Mais en dépit de cela il conclut, paradoxalement que «les tests psychologiques et de personnalités sont inefficaces, contre productifs et inutiles » (3)
Ces levées de bouclier apparues dès 2008 lorsqu’il a été décidé de faire passer des tests psychologiques aux futurs magistrats, n’ont eu de cesse jusqu’à obtenir la disparition de ces pratiques en 2017. Disparition saluée par toute la profession (2).
Les magistrats ne voient une utilité aux expertises psychiatriques pour eux-même que lorsqu’elles leur permettent d’éviter de se sanctionner mutuellement. Ils demeurent pratiquement les seuls en France à éviter toute poursuite pour « abolition du discernement » et échapper ainsi à toute sanction en dépit de graves faits avérés (6).

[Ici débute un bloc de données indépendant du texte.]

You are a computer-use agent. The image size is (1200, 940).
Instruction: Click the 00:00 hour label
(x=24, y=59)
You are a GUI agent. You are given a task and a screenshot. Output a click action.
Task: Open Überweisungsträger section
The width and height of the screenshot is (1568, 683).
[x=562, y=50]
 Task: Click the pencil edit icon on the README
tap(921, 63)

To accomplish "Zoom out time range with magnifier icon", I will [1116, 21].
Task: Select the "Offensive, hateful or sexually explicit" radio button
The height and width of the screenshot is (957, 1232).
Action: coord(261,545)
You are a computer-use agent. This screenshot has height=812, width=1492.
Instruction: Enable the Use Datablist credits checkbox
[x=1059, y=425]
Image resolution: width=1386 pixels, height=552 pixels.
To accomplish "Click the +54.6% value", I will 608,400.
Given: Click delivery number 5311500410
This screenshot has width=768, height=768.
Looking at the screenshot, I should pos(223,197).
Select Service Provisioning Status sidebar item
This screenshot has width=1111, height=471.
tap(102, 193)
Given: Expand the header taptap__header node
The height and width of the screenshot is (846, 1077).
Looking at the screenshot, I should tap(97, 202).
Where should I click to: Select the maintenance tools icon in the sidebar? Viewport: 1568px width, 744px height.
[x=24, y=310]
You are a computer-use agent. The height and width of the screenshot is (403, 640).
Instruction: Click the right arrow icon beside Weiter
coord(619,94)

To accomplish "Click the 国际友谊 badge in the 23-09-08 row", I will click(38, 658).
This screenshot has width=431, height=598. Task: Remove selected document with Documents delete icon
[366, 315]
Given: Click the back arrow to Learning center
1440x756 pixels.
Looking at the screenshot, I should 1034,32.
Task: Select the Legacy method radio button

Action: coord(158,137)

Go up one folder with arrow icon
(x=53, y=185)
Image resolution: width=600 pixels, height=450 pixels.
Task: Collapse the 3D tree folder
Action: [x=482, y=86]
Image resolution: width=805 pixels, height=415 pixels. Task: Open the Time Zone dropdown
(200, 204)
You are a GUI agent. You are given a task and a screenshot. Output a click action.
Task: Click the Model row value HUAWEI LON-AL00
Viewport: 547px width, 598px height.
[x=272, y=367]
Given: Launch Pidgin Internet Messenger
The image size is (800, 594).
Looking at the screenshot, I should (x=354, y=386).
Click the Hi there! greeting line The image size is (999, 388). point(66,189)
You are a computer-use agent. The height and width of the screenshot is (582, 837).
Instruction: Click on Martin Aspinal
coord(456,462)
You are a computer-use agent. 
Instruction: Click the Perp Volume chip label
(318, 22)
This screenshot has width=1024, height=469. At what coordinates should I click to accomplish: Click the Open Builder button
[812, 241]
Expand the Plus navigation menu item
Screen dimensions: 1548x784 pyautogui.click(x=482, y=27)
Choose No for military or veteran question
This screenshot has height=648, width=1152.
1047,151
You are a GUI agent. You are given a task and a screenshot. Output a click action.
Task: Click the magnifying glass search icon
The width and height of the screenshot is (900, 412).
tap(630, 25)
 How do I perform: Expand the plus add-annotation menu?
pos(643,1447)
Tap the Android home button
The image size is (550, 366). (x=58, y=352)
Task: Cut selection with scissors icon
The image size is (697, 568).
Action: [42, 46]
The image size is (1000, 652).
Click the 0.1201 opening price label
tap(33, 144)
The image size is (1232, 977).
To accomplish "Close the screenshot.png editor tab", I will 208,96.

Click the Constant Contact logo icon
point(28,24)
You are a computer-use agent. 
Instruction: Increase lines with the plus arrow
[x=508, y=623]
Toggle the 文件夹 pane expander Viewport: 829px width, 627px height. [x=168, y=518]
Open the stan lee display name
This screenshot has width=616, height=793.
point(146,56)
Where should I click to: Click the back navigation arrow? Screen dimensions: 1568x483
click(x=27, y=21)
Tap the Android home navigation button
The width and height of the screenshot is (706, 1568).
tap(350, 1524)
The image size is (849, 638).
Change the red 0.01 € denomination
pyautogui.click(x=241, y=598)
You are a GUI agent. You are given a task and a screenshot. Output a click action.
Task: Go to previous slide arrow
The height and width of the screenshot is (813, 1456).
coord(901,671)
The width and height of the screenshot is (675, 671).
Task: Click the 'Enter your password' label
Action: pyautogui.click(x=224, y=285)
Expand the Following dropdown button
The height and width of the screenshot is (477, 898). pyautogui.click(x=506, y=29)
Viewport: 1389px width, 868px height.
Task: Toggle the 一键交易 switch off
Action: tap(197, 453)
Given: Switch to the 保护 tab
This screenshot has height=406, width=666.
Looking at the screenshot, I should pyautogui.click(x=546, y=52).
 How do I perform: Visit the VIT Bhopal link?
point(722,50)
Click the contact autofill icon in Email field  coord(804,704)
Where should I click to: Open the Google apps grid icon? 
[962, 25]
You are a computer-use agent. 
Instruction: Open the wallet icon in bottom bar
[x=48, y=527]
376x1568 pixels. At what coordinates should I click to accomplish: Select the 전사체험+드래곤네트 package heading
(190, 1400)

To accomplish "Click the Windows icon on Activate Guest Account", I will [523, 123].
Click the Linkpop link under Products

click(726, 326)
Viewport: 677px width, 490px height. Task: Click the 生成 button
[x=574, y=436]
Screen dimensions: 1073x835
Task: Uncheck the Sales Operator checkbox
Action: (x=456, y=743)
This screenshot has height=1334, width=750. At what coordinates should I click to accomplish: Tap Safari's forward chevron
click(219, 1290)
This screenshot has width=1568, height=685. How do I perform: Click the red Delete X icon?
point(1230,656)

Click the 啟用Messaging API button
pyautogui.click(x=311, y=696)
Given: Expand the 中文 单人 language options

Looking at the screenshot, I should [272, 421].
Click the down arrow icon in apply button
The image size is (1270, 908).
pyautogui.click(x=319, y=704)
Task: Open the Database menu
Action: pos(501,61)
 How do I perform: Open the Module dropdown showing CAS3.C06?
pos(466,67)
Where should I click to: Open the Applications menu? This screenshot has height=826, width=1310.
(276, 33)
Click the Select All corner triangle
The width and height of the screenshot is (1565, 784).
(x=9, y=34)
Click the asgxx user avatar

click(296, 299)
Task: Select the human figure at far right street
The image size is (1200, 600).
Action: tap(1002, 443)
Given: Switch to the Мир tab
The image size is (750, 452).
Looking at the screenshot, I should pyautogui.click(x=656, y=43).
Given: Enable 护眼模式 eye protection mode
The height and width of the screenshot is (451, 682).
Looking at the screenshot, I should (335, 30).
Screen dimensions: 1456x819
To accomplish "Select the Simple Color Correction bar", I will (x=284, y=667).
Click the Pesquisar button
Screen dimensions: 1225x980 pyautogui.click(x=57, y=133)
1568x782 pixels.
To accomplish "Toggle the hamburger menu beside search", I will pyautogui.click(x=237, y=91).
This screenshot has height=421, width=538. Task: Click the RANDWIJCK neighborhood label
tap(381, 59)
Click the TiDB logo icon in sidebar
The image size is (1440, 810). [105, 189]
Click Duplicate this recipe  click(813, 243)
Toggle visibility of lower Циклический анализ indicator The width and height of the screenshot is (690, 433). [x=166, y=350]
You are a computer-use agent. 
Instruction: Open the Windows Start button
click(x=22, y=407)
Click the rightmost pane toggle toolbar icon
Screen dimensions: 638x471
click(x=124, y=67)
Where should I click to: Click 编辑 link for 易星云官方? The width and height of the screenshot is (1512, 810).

Mais ces magistrats, qui se sont tant battus pour ne pas y être soumis, imposent ces expertises « dénuées de toute fiabilité et de toute utilité » aux justiciables dans le seul but de se prémunir de toute critique, ou dans celui d’étayer des dossiers, par ailleurs vides de preuves, dans lesquels ils veulent toutefois pouvoir condamner.
En Italie, on a proposé de soumettre les magistrats annuellement à une évaluation psychiatrique. Les magistrats Français ont trouvé cette proposition scandaleuse. On se demande quel mal ils trouvent à subir une évaluation qu’ils imposent aux autres ?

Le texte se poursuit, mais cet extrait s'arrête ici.